• Given entries:
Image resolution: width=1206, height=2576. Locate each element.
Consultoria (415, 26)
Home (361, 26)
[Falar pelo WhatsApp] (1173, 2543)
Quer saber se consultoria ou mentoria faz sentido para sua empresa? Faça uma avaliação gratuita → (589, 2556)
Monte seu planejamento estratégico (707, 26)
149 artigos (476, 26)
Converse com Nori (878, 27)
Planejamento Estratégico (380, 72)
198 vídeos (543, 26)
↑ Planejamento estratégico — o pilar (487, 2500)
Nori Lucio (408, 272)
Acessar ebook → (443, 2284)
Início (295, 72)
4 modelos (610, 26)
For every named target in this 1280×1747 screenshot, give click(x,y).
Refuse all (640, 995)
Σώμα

• Required action:
Each record should come back exactly as written.

• Task output:
Image resolution: width=1206, height=2576. Locate each element.
Consultoria (415, 26)
Home (361, 26)
[Falar pelo WhatsApp] (1173, 2543)
Quer saber se consultoria ou mentoria faz sentido para sua empresa? Faça uma avaliação gratuita → (589, 2556)
Monte seu planejamento estratégico (707, 26)
149 artigos (476, 26)
Converse com Nori (878, 27)
Planejamento Estratégico (380, 72)
198 vídeos (543, 26)
↑ Planejamento estratégico — o pilar (487, 2500)
Nori Lucio (408, 272)
Acessar ebook → (443, 2284)
Início (295, 72)
4 modelos (610, 26)
For every named target in this 1280×1747 screenshot, give click(x,y).
Refuse all (640, 995)
Σώμα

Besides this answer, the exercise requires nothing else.